> [The data]

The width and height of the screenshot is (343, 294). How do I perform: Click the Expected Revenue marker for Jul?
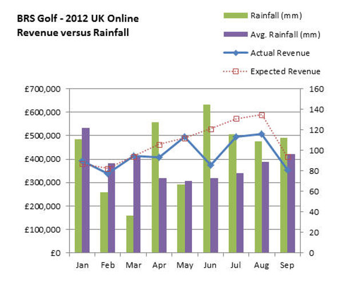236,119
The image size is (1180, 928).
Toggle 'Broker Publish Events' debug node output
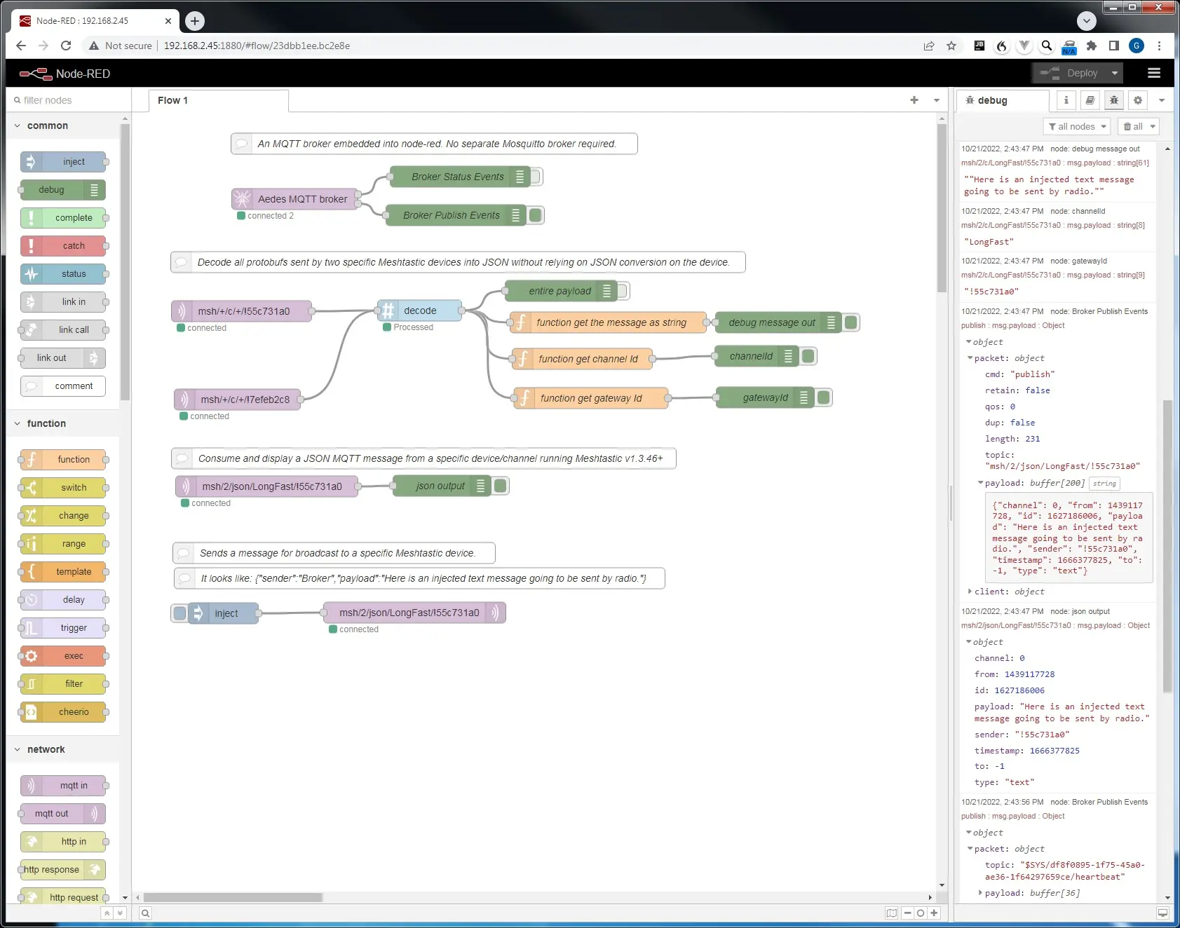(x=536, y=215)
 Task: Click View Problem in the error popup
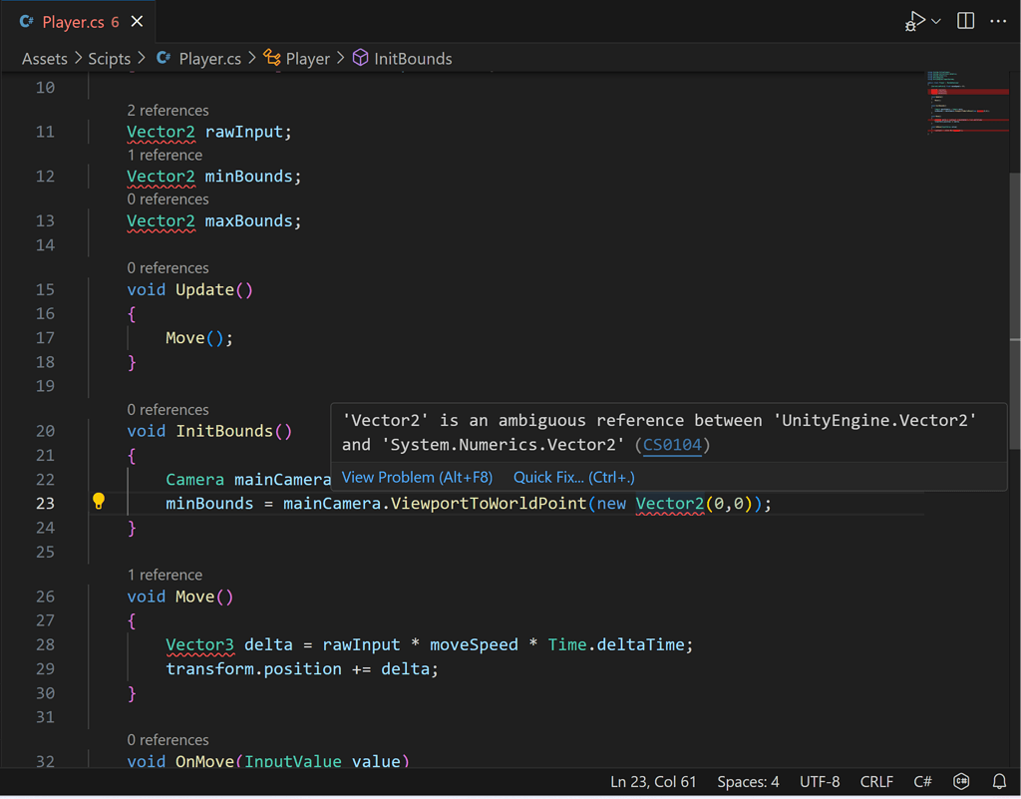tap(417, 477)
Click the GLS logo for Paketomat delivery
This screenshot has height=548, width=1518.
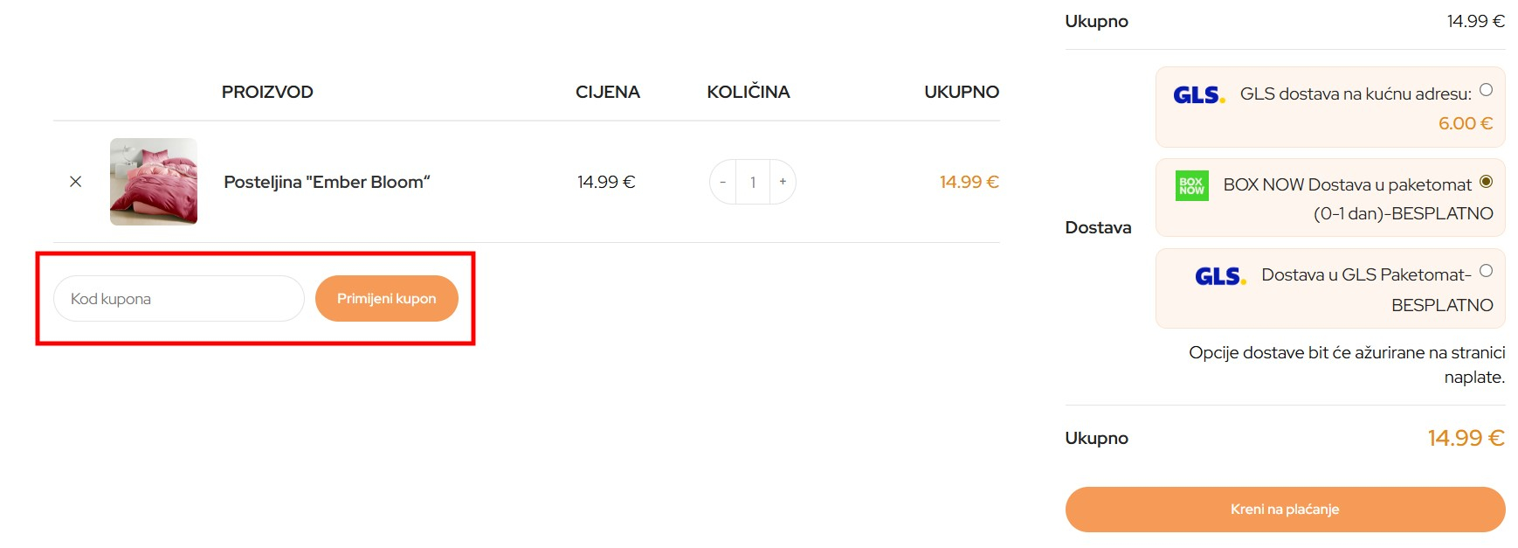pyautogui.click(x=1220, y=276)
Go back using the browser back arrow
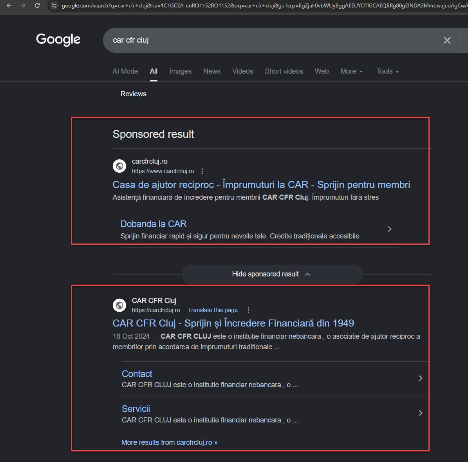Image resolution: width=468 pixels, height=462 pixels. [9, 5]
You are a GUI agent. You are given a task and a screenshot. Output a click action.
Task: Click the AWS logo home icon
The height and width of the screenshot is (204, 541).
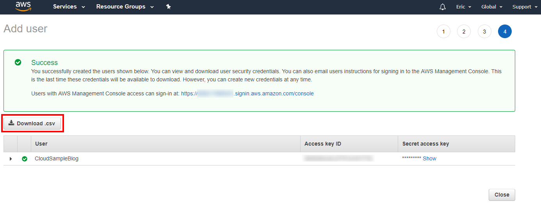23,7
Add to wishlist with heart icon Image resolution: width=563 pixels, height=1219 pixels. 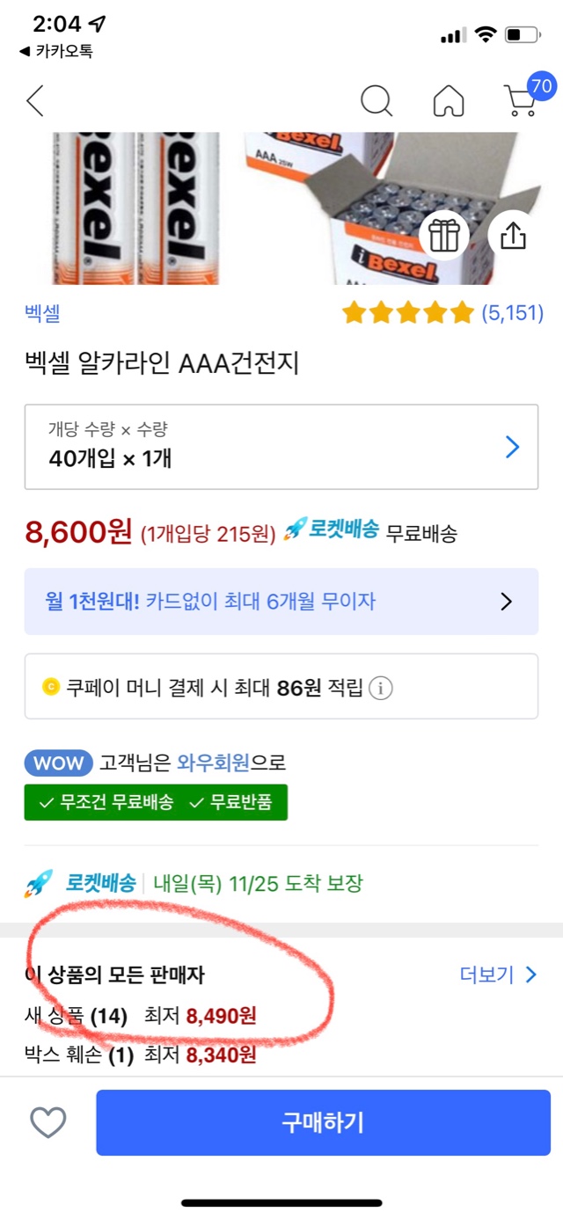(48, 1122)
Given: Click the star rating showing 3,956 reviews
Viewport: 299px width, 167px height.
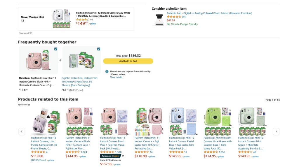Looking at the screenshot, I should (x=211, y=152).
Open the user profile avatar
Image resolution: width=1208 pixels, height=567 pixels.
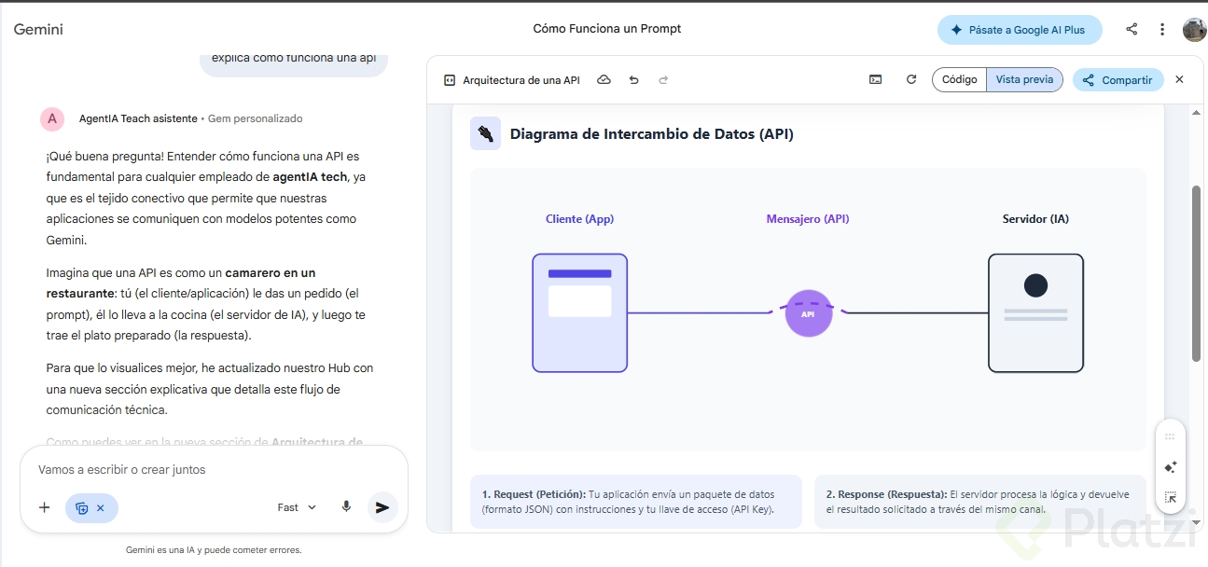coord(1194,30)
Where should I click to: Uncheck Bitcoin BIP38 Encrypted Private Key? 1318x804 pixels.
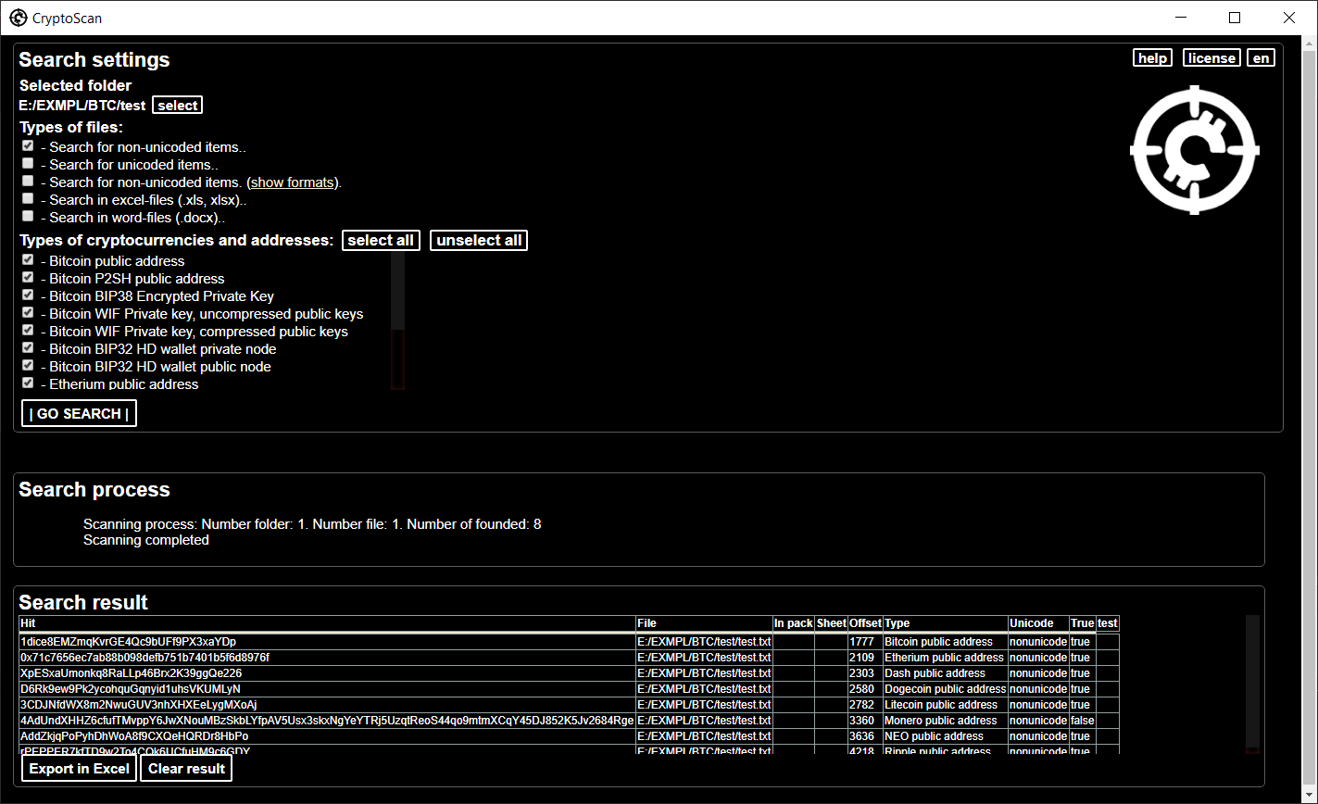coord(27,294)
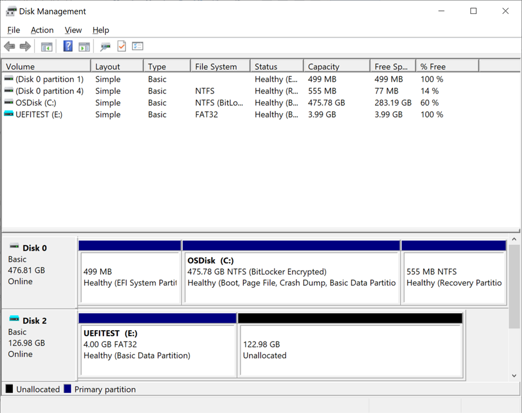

> [Task brief] In the entries above, find each line with the word "logo" and return it.

> [Answer to the problem]
Click the GLS logo for Paketomat delivery
Task: Click the AWS logo home icon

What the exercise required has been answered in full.